5. Keep Reminding Yourself Of The Power Of Unexpected Allies
Even if you experience success with unlikely allies, it’s all too easy to slip back into hanging out just with those who act and think much like you. To reinforce your motivation to cultivate diverse colleagues and be adept at recruiting and leading teams of diverse people, be prepared with the bad and good news. “People in diverse groups are less happy. Their views are challenged, and they feel like the outcomes were manipulated. Based on their experiences, they will self-report that it was not better than when they were on a homogenous team,” The Difference author Scott E. Page told angel investor Steve Jurvetson and others at a Santa Fee Institute meeting.
Yet when diverse teams experience success they know wouldn’t have happened without each other, they tend to form strong bonds, so it’s well worth finding out how. The key to being smarter together than as individuals is that the group is sufficiently diverse that they “got stuck less often than the smart individuals, who tended to think similarly,” according to Page. Reinforcing that research, a recent Deloitte study cited by Alison Griswold found that “diversity of thought” spurs “innovation and creative problem solving” and reduces “groupthink.”
Participate in tight-knit teams that regularly interact with other teams.
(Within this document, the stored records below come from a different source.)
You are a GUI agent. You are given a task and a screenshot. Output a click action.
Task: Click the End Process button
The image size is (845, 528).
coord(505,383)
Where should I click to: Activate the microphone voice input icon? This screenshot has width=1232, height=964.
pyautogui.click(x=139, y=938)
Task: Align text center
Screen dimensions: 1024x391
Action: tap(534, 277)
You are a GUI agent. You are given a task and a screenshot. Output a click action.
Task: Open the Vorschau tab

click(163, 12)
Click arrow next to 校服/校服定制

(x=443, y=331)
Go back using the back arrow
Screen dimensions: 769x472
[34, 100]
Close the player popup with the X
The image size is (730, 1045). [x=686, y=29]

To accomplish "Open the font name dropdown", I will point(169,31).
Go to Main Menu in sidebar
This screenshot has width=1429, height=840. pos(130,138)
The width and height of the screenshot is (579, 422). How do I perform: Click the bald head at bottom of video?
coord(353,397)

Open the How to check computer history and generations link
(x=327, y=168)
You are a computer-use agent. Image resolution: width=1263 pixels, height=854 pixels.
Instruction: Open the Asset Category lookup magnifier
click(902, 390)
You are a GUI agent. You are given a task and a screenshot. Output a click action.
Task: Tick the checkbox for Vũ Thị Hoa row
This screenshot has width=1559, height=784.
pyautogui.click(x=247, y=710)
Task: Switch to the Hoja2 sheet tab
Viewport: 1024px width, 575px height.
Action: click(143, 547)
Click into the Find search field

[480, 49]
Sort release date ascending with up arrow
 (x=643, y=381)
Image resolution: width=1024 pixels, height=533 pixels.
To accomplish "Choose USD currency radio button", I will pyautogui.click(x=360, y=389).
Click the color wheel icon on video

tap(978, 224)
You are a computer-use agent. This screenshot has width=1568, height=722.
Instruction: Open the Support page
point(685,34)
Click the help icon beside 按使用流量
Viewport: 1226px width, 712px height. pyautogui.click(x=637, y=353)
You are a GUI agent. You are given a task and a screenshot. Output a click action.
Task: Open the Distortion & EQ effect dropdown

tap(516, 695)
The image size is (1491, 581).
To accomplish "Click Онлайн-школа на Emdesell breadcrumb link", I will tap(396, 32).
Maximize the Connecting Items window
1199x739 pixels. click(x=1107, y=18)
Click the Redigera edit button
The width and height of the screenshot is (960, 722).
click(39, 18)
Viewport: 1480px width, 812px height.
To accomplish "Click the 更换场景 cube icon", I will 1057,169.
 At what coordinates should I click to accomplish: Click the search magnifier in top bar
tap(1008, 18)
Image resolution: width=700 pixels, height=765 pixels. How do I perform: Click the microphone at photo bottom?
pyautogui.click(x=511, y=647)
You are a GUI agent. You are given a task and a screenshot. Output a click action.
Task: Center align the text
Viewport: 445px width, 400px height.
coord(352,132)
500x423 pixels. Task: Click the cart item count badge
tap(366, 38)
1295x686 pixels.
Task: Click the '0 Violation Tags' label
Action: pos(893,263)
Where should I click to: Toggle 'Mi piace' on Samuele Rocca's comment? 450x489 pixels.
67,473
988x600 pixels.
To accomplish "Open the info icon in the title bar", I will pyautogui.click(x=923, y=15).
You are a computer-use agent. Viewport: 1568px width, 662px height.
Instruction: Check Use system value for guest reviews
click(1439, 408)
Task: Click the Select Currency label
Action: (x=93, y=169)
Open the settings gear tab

In so doing, you gain the benefits of staying nimble, engaging with people you get to know well, while avoiding becoming extreme and hardened in your beliefs and methods as happens when teams act in continued isolation from others.
6. Record What’s Most Significant In Each Experience You Have With Others
“Immediately after every lecture, meeting or any significant experience, take 30 seconds – no more or less – to write down the most important points you heard” is advice Robyn Scott passes along from an anonymous “éminence grise of the business world.” Don’t consider this note taking but rather “an act of interpretation, prioritization and decision-making,” she suggests.
Fostering your mutuality mindset, this habit helps you crystallize core ideas. You are more likely to actively listen, ask better questions and offer relevant help in the current conversation. As well, you are better able to recall and refer to apt insights and adapt them to other situations.
Tip: What specific virtues – no more than seven – would you suggest to others at your workplace, family, club, organization family or circle of friends to adopt as mutually accountable, meaningful traits to guide “our” behavior?